Final answer:
a. The firm's return on assets if the Easter Egg and Poultry Company has $1,840,000 in assets, $625,000 in debt and it reports net income of $145,000 is 7.88%.
Return on assets: 7.88%
b. Tts return on stockholders' equity is 11.93%.
Return on equity: 11.93%
Step-by-step explanation:
To calculate the return on assets (ROA) for the Easter Egg and Poultry Company, you divide the net income by the total assets. The formula is as follows:
ROA = (Net Income / Total Assets) x 100
For the Easter Egg and Poultry Company, the calculation is:
ROA = ($145,000 / $1,840,000) x 100 = 7.88%
Thus, the firm's return on assets is 7.88 percent.
To find the return on stockholders' equity (ROE), you need to calculate the equity by subtracting the debt from the total assets and then dividing the net income by the equity. The formula is:
ROE = (Net Income / Stockholders' Equity) x 100
The equity for the company is $1,840,000 - $625,000 = $1,215,000, therefore the calculation for ROE is:
ROE = ($145,000 / $1,215,000) x 100 = 11.93%
Thus, the firm's return on stockholders' equity is 11.93 percent.

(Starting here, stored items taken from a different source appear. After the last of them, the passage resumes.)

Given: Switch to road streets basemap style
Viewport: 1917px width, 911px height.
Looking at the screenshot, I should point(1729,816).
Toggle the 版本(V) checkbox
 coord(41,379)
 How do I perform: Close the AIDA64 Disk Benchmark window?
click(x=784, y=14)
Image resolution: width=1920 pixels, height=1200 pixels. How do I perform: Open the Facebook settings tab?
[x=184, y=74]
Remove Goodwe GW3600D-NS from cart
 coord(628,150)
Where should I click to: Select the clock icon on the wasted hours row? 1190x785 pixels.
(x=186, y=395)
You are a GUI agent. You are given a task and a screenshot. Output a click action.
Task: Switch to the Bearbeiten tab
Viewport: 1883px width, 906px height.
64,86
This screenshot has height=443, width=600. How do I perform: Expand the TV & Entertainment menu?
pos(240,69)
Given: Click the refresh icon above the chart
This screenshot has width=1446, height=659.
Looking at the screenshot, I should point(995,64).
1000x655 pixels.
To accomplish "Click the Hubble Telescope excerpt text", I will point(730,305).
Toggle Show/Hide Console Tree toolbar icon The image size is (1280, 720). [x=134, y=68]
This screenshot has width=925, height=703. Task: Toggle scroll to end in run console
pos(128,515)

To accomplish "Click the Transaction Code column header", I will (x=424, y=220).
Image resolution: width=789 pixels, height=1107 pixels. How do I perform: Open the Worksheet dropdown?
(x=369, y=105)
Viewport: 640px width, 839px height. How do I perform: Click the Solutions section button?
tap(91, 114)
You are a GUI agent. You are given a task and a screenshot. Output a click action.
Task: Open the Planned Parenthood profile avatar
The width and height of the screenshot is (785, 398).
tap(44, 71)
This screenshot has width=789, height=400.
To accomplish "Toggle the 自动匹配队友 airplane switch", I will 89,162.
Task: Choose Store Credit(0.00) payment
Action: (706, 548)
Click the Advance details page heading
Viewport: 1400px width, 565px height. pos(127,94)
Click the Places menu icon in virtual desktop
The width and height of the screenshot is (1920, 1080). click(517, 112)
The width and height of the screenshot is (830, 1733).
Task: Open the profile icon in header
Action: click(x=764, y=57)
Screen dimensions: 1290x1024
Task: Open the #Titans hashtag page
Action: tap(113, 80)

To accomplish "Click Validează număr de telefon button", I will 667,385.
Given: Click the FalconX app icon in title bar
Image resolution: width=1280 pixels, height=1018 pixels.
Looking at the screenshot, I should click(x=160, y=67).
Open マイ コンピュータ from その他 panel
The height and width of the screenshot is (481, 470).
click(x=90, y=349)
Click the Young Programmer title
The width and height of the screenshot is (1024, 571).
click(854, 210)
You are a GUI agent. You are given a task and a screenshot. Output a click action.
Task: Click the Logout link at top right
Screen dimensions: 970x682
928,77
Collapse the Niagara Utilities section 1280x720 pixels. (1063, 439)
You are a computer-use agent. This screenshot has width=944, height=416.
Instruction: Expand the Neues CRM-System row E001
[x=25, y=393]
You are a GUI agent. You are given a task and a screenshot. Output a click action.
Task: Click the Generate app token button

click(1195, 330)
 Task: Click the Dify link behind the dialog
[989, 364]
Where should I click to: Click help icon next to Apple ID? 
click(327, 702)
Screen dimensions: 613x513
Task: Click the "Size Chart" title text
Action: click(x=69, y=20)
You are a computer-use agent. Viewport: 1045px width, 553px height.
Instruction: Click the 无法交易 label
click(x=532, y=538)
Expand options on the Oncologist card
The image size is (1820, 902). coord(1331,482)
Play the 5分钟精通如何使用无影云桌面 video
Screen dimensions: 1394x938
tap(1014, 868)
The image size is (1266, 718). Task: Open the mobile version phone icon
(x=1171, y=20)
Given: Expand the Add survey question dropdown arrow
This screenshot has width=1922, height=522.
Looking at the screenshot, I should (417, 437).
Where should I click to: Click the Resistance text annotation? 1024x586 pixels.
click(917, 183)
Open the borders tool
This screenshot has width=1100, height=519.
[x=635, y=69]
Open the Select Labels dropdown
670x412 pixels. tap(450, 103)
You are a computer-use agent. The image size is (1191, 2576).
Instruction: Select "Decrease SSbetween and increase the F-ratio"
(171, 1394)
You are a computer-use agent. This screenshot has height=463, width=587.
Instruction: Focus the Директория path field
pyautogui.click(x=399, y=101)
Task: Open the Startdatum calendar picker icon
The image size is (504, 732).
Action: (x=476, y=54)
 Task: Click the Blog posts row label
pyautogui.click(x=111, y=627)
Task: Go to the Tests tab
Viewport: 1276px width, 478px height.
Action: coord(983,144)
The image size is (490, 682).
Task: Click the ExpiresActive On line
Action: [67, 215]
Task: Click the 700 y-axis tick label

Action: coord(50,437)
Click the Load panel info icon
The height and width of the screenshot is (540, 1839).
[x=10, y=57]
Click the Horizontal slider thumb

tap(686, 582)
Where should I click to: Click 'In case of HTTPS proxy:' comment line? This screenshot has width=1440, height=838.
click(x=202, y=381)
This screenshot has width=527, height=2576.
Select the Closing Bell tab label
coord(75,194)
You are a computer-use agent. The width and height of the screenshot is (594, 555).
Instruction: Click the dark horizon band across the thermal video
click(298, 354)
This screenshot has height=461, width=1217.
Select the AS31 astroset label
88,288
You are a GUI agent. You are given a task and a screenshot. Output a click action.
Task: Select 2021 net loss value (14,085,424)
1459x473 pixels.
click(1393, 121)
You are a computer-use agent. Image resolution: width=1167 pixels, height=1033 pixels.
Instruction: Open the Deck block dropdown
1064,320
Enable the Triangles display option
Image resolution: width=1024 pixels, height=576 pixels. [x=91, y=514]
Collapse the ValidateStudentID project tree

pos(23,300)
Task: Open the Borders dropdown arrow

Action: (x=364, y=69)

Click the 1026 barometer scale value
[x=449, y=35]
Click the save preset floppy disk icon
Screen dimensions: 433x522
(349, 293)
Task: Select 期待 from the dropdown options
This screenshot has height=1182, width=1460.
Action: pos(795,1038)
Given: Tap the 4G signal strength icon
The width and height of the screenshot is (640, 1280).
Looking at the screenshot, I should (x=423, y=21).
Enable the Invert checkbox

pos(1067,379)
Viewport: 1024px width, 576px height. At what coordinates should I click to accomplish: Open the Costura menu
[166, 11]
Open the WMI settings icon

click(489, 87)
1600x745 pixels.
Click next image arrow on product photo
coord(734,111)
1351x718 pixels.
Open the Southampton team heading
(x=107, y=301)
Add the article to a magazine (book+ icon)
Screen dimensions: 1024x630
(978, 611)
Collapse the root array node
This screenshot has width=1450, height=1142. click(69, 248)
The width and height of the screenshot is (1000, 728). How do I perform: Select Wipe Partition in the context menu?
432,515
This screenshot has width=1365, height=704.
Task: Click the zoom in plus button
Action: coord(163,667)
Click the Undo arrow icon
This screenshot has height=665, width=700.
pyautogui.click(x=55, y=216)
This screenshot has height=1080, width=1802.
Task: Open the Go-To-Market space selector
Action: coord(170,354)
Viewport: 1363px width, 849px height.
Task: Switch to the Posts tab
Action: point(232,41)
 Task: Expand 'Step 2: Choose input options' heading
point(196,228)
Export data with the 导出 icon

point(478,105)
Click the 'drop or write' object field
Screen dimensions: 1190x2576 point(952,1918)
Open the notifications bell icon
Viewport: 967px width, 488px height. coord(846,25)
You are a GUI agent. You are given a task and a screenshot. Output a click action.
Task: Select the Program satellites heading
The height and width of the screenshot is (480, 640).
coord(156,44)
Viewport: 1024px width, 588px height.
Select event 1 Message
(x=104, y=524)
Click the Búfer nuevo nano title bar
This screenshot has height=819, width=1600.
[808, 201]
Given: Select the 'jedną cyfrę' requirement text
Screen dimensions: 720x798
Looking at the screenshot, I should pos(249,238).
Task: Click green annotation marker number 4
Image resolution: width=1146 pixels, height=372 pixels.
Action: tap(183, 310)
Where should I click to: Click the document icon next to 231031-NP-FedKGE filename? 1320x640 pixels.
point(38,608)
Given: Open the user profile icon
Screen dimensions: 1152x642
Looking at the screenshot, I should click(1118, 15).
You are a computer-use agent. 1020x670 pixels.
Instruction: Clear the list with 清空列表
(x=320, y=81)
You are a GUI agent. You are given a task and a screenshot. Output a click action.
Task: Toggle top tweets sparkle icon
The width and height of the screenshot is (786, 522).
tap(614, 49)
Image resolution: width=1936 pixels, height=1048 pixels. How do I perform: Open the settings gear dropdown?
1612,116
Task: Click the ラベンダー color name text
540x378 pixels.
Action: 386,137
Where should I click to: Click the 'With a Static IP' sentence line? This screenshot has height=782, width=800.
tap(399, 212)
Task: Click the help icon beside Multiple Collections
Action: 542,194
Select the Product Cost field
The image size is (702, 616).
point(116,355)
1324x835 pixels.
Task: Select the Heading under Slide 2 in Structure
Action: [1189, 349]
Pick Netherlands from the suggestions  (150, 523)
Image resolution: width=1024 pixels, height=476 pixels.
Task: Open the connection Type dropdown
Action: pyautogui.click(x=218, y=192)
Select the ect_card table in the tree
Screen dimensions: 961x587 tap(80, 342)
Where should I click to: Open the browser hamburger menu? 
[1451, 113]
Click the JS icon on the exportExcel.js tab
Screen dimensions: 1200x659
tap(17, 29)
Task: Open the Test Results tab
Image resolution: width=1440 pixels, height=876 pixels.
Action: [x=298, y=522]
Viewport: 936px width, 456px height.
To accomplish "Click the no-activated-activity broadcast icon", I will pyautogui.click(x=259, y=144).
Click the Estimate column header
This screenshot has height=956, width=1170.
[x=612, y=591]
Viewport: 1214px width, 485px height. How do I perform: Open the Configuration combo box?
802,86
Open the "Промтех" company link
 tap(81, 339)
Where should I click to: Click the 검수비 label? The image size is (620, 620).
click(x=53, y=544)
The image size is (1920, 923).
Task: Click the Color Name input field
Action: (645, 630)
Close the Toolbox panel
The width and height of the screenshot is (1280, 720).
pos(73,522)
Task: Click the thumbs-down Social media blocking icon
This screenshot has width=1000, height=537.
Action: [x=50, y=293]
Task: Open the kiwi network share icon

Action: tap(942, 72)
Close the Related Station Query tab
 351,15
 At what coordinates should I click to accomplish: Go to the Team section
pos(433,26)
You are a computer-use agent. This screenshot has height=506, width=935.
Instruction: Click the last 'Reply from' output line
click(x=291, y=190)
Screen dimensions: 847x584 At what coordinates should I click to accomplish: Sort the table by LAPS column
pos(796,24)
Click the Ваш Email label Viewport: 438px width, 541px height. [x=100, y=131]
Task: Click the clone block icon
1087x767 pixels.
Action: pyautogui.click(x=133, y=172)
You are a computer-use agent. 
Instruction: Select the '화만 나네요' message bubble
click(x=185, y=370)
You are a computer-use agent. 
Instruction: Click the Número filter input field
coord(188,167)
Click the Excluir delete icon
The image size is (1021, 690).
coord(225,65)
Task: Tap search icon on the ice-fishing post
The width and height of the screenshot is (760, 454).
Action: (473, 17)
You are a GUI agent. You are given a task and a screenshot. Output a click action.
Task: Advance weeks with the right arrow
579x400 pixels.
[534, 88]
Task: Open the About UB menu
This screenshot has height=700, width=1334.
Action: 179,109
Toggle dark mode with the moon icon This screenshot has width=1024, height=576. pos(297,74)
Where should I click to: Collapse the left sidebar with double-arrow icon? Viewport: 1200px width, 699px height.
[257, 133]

Your question is incomplete, but most probably your full question was
Easter Egg and Poultry Company has $1,840,000 in assets and $625,000 of debt. It reports net income of $145,000
a. What is the firm's return on assets? (Enter your answer as a percent rounded to 2 decimal places.)
Return on assets: _________
b. What is its return on stockholders' equity? (Enter your answer as a percent rounded to 2 decimal places.)